[Data records]
==============================

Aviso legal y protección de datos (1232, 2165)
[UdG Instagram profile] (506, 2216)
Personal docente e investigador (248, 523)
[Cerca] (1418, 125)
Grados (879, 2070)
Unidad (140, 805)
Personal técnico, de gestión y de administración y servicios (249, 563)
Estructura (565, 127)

==============================

What needs to be done - Reproduce every entry exactly, with nothing added or dropped.

Answer for the task -
Aviso legal y protección de datos (1232, 2165)
[UdG Instagram profile] (506, 2216)
Personal docente e investigador (248, 523)
[Cerca] (1418, 125)
Grados (879, 2070)
Unidad (140, 805)
Personal técnico, de gestión y de administración y servicios (249, 563)
Estructura (565, 127)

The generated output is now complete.